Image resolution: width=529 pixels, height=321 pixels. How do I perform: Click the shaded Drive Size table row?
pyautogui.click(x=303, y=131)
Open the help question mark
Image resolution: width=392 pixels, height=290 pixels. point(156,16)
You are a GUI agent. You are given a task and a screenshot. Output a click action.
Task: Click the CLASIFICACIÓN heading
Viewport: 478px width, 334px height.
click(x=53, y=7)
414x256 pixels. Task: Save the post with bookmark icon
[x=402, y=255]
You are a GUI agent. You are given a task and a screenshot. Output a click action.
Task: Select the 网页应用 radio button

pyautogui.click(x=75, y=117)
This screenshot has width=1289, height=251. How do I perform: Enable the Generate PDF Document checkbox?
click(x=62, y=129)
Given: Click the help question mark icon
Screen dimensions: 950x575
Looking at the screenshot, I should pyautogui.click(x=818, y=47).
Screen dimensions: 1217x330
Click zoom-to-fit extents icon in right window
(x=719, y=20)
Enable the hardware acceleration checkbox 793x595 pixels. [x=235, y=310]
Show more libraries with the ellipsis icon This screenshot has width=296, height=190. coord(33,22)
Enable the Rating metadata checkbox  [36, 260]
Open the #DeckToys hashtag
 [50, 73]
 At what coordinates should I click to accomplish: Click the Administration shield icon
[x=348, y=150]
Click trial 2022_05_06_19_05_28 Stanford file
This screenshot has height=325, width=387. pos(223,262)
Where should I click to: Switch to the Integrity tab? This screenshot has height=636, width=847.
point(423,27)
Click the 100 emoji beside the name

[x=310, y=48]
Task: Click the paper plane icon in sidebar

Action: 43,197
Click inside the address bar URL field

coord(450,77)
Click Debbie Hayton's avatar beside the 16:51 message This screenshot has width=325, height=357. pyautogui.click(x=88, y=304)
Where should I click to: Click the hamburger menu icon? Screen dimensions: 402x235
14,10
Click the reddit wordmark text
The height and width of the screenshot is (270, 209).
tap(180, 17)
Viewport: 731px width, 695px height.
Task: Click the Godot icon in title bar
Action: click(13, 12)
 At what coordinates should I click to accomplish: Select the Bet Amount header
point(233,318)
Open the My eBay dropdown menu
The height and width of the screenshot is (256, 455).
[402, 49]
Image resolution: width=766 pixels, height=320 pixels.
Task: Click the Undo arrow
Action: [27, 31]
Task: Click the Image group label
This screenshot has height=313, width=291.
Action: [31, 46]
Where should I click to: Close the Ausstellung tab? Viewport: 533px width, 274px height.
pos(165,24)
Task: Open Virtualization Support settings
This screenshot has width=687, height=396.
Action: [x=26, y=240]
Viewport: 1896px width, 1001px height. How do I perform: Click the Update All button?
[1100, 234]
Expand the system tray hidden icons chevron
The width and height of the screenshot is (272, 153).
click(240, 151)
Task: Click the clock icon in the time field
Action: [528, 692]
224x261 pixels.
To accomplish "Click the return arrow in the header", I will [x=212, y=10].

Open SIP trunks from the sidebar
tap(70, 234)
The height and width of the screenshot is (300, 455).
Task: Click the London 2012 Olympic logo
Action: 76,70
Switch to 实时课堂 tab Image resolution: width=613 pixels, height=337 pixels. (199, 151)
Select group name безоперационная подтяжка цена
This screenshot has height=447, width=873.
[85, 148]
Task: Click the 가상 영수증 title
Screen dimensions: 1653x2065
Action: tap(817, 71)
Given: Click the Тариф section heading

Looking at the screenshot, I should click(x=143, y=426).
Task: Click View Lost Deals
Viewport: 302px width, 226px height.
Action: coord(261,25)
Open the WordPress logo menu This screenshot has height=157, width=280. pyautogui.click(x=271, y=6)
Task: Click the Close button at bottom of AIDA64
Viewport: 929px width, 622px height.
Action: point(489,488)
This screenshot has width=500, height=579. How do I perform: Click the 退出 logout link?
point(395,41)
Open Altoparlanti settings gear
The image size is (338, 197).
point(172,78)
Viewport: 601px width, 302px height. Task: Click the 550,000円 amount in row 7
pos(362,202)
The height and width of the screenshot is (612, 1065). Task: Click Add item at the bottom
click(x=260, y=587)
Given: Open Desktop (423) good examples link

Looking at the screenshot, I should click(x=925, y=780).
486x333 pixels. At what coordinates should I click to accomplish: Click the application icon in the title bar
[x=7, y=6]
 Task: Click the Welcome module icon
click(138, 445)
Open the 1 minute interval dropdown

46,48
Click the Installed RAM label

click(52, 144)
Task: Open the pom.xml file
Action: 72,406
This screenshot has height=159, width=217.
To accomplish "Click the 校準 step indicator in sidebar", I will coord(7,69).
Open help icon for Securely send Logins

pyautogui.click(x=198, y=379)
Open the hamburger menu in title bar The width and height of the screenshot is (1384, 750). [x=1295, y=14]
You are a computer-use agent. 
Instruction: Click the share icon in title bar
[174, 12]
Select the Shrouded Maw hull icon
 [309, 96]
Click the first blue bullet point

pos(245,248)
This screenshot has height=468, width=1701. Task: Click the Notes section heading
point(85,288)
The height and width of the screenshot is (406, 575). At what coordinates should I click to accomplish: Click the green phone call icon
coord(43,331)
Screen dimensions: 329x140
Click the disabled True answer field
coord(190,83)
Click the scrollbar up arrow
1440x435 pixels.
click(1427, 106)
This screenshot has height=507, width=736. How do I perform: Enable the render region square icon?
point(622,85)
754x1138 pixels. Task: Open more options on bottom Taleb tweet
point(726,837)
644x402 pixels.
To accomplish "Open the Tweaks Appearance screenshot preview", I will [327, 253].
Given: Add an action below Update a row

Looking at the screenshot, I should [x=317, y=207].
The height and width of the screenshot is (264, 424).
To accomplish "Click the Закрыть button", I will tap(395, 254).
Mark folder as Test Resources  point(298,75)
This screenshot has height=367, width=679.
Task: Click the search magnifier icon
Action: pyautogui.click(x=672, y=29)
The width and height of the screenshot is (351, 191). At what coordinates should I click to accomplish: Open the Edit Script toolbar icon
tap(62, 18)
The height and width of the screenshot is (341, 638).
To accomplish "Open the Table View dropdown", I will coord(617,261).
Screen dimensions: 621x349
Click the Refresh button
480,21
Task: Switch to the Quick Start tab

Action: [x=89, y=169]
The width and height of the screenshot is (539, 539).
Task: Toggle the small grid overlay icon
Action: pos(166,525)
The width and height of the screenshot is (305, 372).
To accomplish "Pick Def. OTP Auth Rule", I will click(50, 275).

◆ Your task ◆
Reproduce the lines word for word, starting at the one holding "The width and height of the screenshot is (351, 191)." and ending at the final line of the material above.

◆ Task answer ◆
The width and height of the screenshot is (351, 191). At what coordinates should I click to accomplish: Open the Edit Script toolbar icon
tap(62, 18)
The height and width of the screenshot is (341, 638).
To accomplish "Open the Table View dropdown", I will coord(617,261).
Screen dimensions: 621x349
Click the Refresh button
480,21
Task: Switch to the Quick Start tab

Action: [x=89, y=169]
The width and height of the screenshot is (539, 539).
Task: Toggle the small grid overlay icon
Action: pos(166,525)
The width and height of the screenshot is (305, 372).
To accomplish "Pick Def. OTP Auth Rule", I will click(50, 275).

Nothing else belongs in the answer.